(Records from a dataset)
<<<<

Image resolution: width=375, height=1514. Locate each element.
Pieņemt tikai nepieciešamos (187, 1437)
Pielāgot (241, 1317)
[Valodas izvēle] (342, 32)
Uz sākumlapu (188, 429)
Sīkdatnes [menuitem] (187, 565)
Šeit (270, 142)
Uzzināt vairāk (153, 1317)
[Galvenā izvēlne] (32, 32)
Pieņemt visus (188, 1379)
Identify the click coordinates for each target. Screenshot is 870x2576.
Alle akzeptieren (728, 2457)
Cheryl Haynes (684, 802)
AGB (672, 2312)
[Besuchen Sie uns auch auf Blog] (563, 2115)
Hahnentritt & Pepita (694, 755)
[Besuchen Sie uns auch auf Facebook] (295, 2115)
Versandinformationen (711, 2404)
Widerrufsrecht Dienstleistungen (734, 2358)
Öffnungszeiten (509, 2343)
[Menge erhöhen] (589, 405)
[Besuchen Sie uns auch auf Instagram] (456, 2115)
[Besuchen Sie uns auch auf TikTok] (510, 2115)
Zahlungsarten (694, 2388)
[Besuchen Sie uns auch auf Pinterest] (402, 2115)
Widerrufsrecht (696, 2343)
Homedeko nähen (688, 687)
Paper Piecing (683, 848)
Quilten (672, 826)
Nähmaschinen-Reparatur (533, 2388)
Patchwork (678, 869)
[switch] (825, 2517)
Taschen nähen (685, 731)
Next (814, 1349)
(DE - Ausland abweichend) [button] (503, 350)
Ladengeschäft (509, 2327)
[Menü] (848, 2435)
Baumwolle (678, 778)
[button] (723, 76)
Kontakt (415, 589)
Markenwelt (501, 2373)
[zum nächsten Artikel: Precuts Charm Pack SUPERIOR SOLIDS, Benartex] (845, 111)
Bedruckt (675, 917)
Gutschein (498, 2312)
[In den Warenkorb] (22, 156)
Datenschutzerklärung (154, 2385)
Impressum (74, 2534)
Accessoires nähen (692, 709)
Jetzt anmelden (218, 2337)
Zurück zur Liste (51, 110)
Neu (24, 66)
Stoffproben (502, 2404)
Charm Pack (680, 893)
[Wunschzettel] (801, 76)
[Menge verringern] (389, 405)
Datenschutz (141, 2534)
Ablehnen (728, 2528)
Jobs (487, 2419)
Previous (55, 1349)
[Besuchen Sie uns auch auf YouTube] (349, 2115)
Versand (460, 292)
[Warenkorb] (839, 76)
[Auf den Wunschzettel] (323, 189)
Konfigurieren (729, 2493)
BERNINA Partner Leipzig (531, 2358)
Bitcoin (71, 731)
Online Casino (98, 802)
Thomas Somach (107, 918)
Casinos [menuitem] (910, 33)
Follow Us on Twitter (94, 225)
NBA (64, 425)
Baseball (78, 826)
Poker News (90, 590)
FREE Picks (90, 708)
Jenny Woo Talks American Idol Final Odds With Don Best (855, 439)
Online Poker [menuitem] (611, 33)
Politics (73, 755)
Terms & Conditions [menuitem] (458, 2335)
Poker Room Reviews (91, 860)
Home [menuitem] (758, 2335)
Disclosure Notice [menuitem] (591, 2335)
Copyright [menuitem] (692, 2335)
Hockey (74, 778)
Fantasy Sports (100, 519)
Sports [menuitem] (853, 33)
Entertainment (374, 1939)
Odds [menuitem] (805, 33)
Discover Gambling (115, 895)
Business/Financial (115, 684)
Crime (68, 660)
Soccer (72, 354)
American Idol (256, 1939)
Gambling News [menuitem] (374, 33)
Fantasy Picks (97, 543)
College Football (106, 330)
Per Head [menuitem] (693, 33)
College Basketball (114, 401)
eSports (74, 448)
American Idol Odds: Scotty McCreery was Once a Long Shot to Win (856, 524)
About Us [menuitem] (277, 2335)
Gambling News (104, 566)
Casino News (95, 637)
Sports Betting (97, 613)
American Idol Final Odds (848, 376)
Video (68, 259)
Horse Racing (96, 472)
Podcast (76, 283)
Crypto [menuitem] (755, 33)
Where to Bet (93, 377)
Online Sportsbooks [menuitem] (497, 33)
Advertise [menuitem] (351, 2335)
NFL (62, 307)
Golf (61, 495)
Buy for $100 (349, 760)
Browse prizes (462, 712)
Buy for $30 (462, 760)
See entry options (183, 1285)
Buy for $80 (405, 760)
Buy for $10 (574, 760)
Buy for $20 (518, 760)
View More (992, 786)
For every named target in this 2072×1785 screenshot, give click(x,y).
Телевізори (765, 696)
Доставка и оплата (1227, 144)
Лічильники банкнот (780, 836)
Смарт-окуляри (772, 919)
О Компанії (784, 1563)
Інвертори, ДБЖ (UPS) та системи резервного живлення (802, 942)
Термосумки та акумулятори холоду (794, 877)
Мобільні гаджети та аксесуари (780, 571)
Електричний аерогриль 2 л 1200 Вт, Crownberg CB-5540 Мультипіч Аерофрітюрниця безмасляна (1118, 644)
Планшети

>>>>

Directions: From the records above, copy only the lines starting with the line that holds "Crypto [menuitem] (755, 33)" and going on through the line that holds "Buy for $10 (574, 760)", exactly as written.

Response to the exercise:
Crypto [menuitem] (755, 33)
Where to Bet (93, 377)
Online Sportsbooks [menuitem] (497, 33)
Advertise [menuitem] (351, 2335)
NFL (62, 307)
Golf (61, 495)
Buy for $100 (349, 760)
Browse prizes (462, 712)
Buy for $30 (462, 760)
See entry options (183, 1285)
Buy for $80 (405, 760)
Buy for $10 (574, 760)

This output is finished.